The original URI segments are like so: /culture/edit/190.

This initial call builds a form with the inputs preloaded with the ID's info. I store the initial row ID's for various tables involved in a protected class variable (called by $this->editIds), so that I can later compare the submitted form with the original ID's to see if they have changed.

Submitting the form calls a URI like: /culture/do_edit, which receives post data from the potentially altered form, and then prepares insert statements.

I need to check the IDs to make sure that (if they are changed) the user is not trying to duplicate ID's. If the ID is changed to a unique value (if at all), the record has it's ID changed without complaint; if it has not changed at all, then it can continue with ease.

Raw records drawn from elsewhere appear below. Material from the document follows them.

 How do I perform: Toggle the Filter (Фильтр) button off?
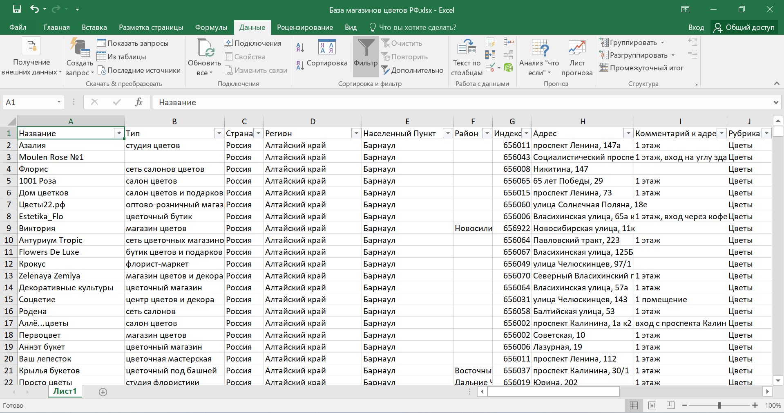366,55
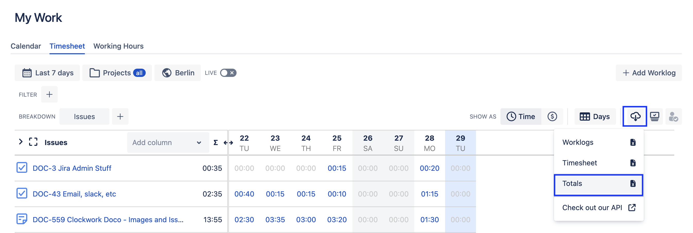Viewport: 693px width, 233px height.
Task: Click the Add Worklog button
Action: [x=649, y=73]
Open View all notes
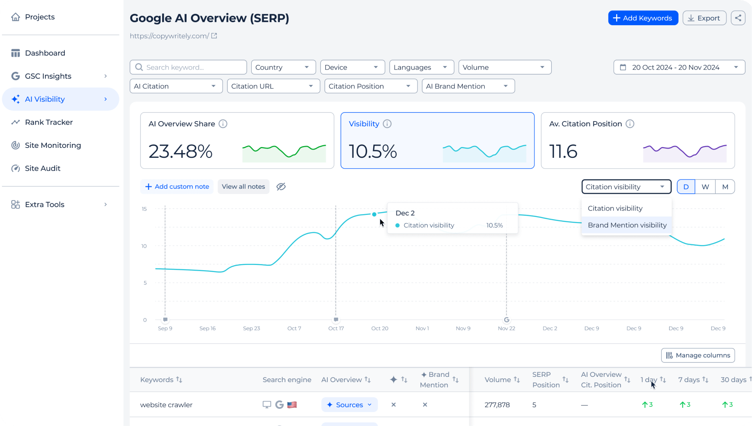This screenshot has width=754, height=426. [243, 187]
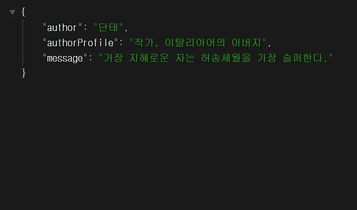Viewport: 357px width, 210px height.
Task: Click the word 가장 starting the message value
Action: click(x=113, y=58)

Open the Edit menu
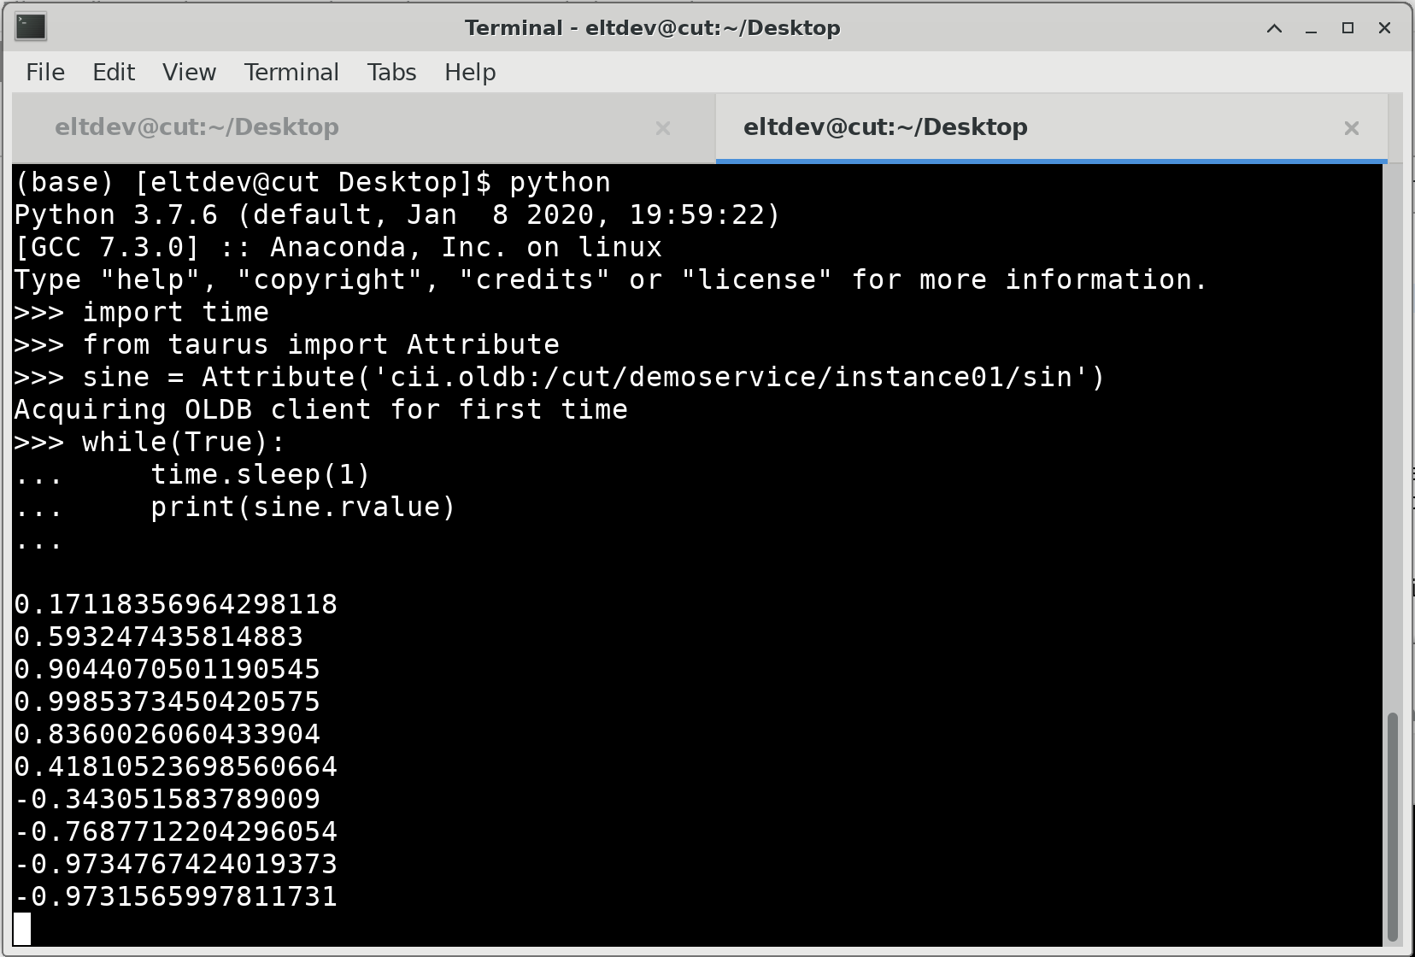pyautogui.click(x=114, y=73)
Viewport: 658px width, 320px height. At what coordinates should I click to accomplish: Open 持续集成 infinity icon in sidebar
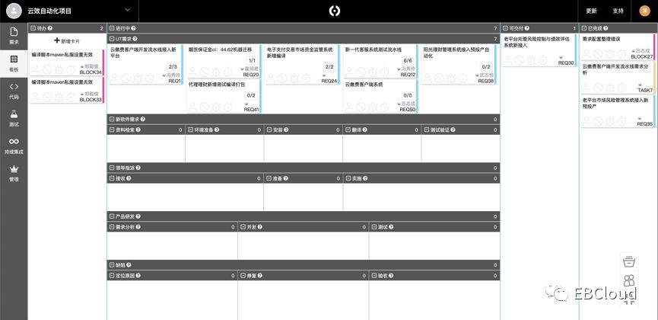pyautogui.click(x=14, y=145)
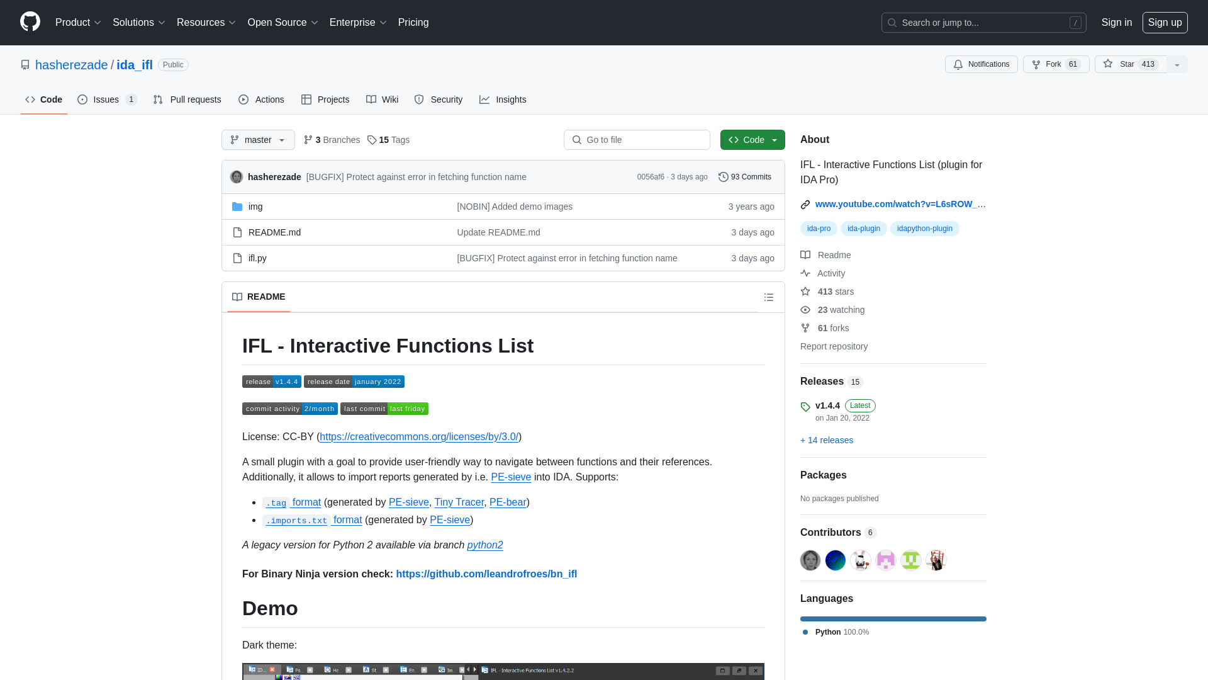Open the Issues tab
Image resolution: width=1208 pixels, height=680 pixels.
pos(108,99)
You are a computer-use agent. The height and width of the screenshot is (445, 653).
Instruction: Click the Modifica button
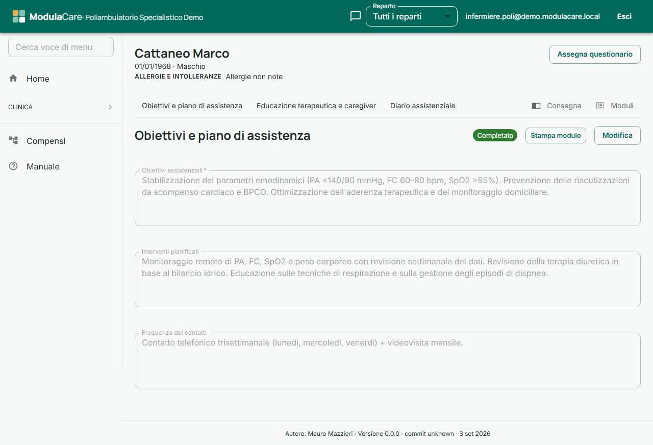pyautogui.click(x=617, y=135)
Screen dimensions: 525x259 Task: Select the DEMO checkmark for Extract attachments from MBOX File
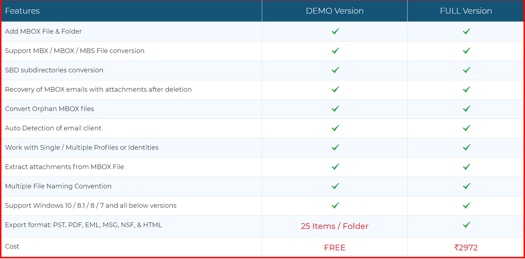click(x=335, y=167)
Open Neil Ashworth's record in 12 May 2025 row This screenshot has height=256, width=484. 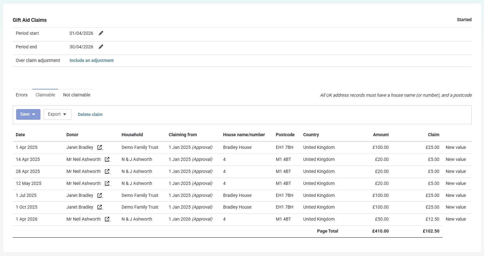coord(107,183)
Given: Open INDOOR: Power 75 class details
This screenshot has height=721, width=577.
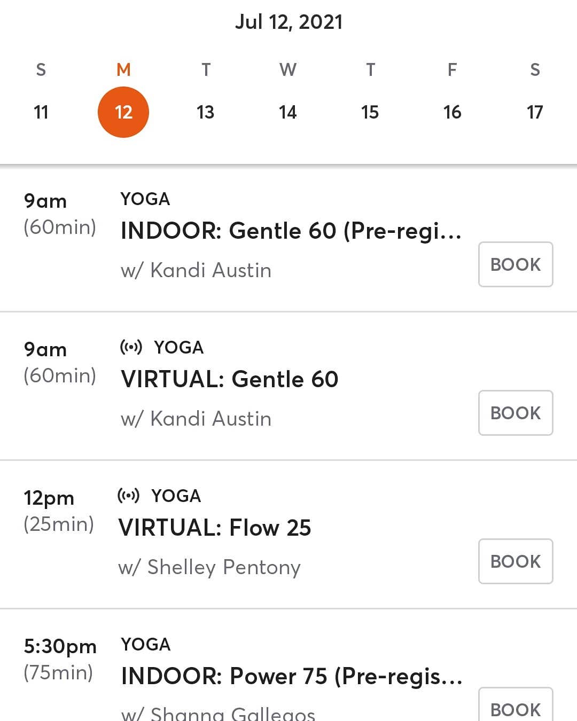Looking at the screenshot, I should click(x=292, y=676).
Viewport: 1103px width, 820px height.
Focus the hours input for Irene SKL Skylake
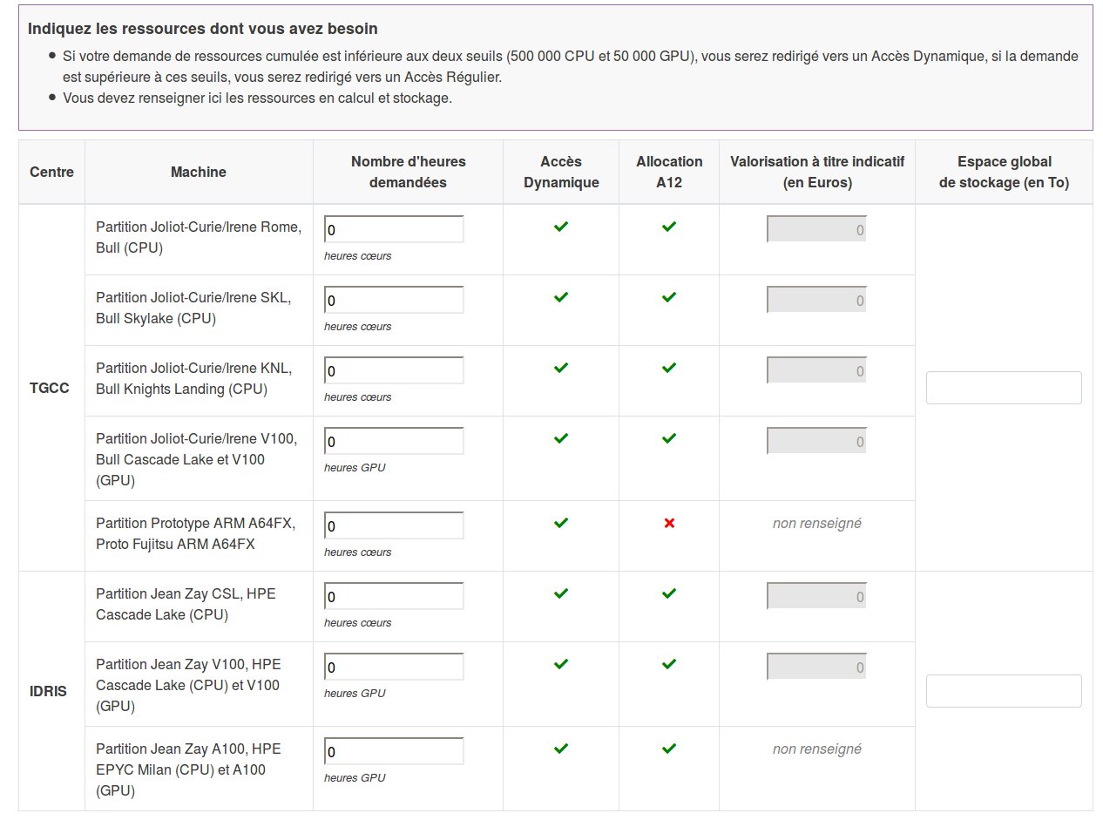pos(394,300)
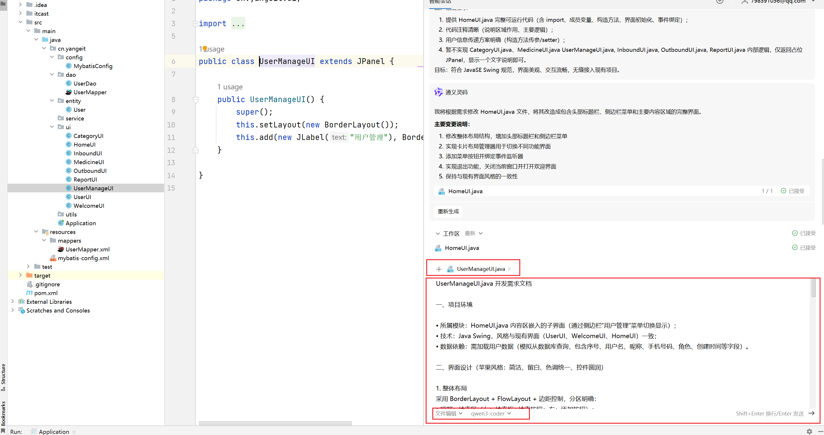Remove UserManageUI.java attachment with its X
The image size is (824, 435).
(510, 269)
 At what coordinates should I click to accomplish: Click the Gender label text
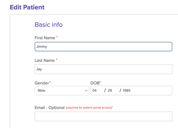(x=42, y=83)
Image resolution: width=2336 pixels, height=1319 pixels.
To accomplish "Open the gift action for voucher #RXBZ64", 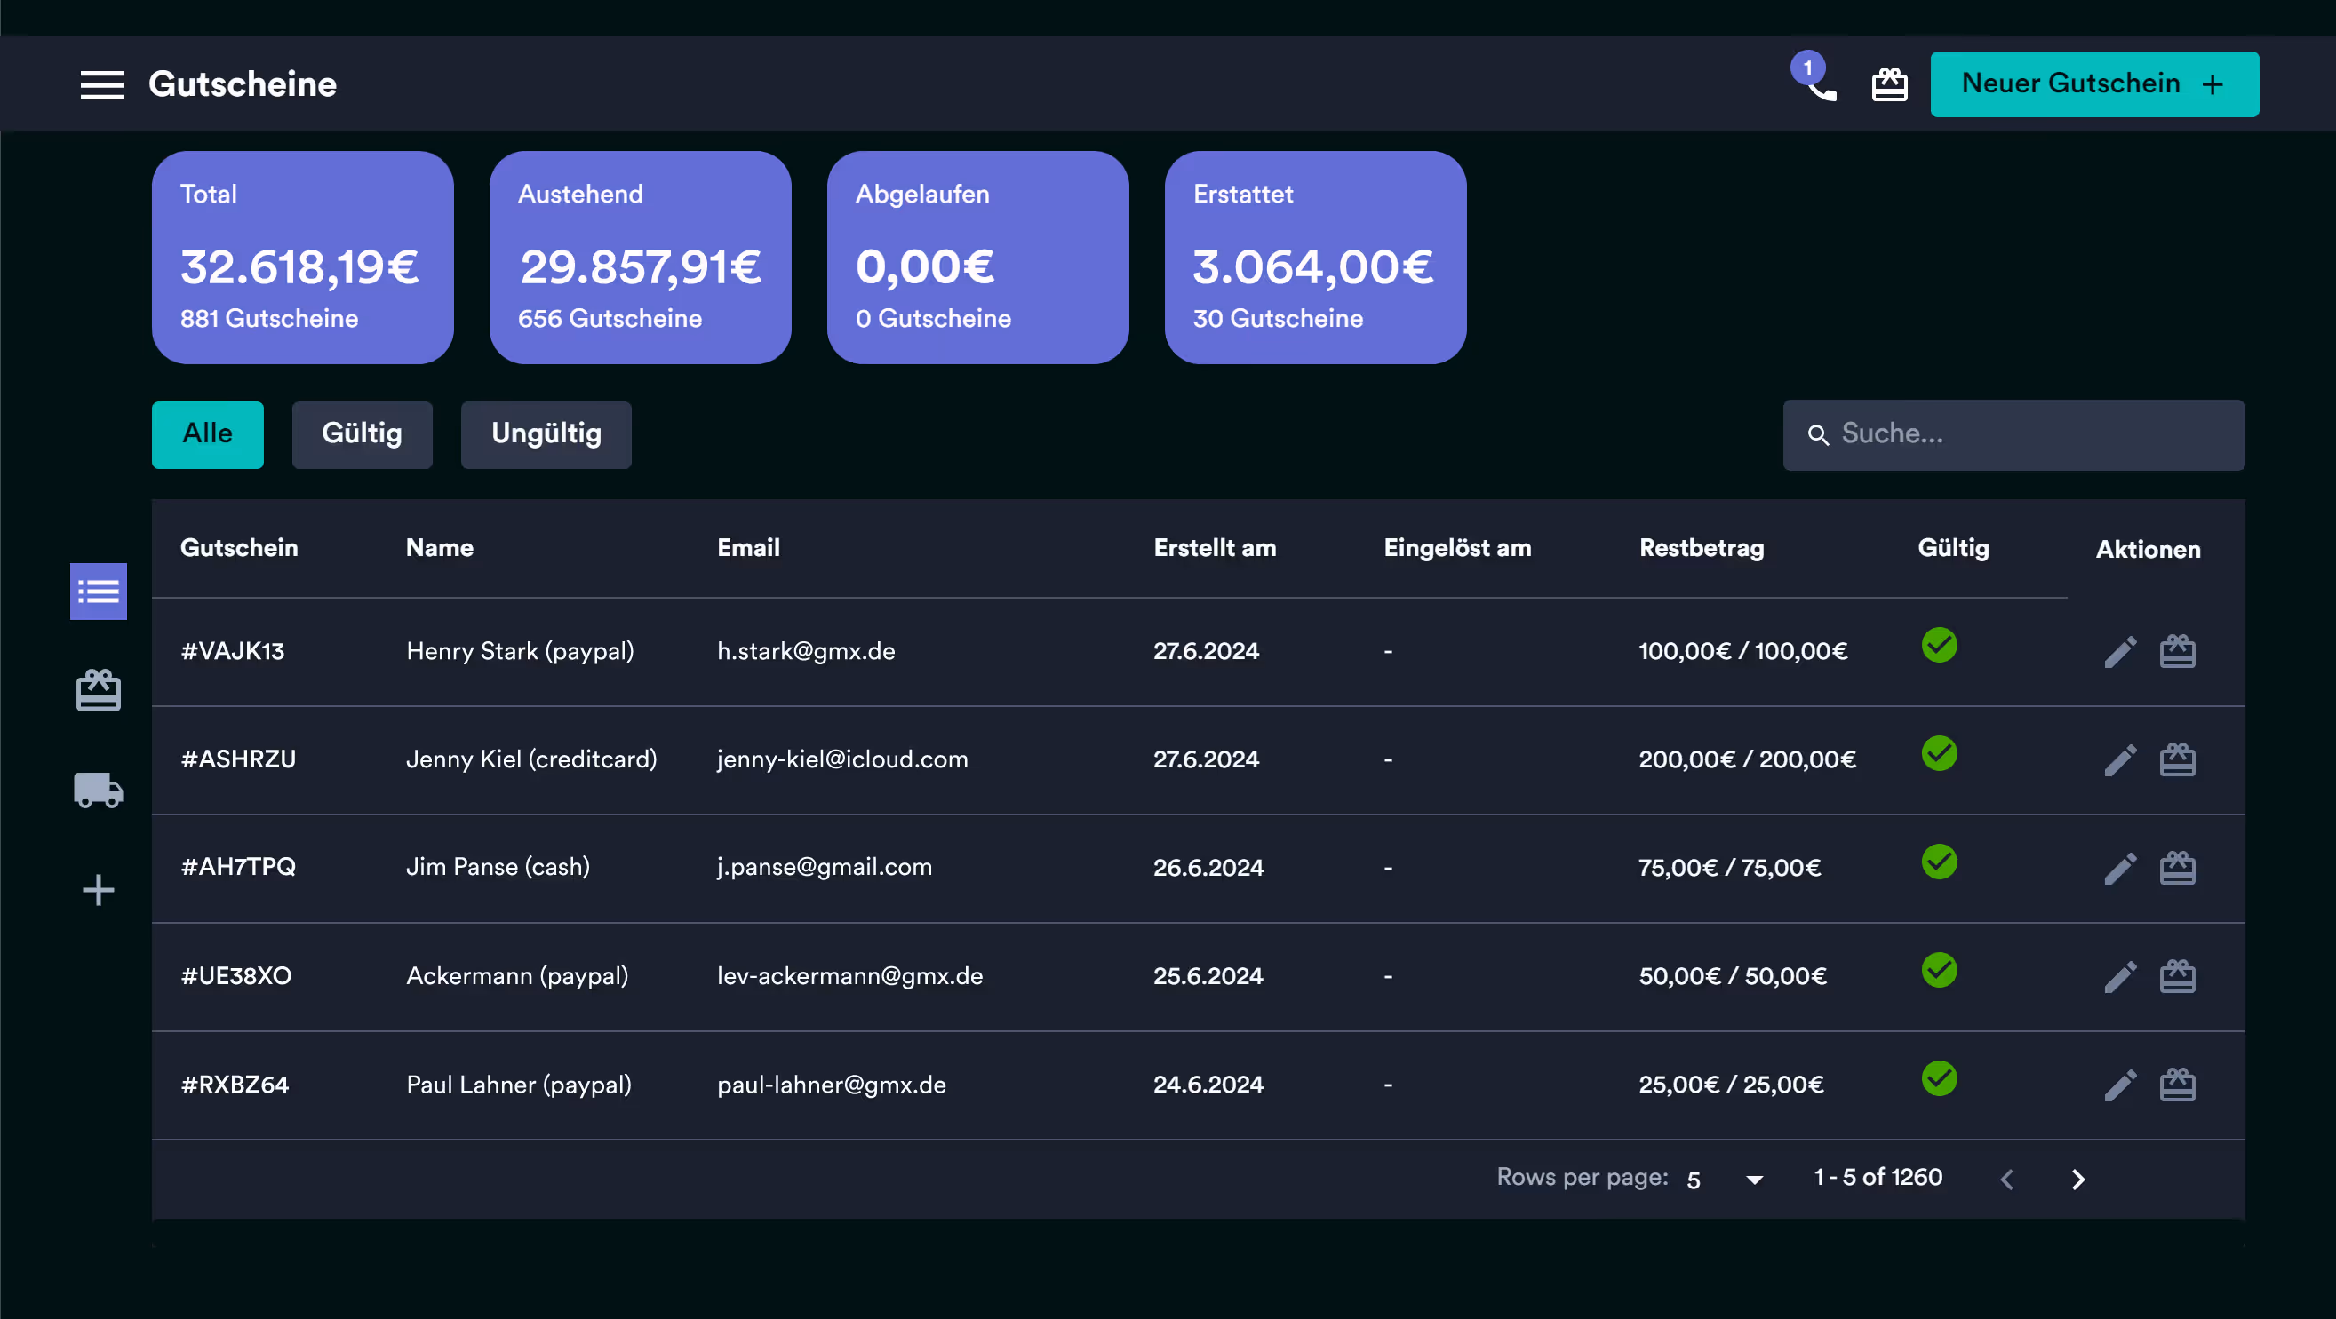I will 2178,1083.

The problem (I think) is that the class is re-constructed, and I lose the original data in the variable set earlier, because do_edit see's the variable as empty (initial constructor state).

I've tried altering how the ajax method is called:

$('#message').load('/culture/do_edit', data);

which results in the URI: /culture/do_edit, and reconstructs the class.


$('#message').load('do_edit', data);

which results in the URI /culture/edit/do_edit, which actually passes the method edit the parameter do_edit.

I want to preserve the class instance so the original ID's are available for comparison.

I could pass the original ID's in hidden inputs with the post, but I'd rather not add extra inputs if I can avoid it. Is there a way to call a method without crawling through the whole URI and reconstructing?

Or should I go about the comparison a different way?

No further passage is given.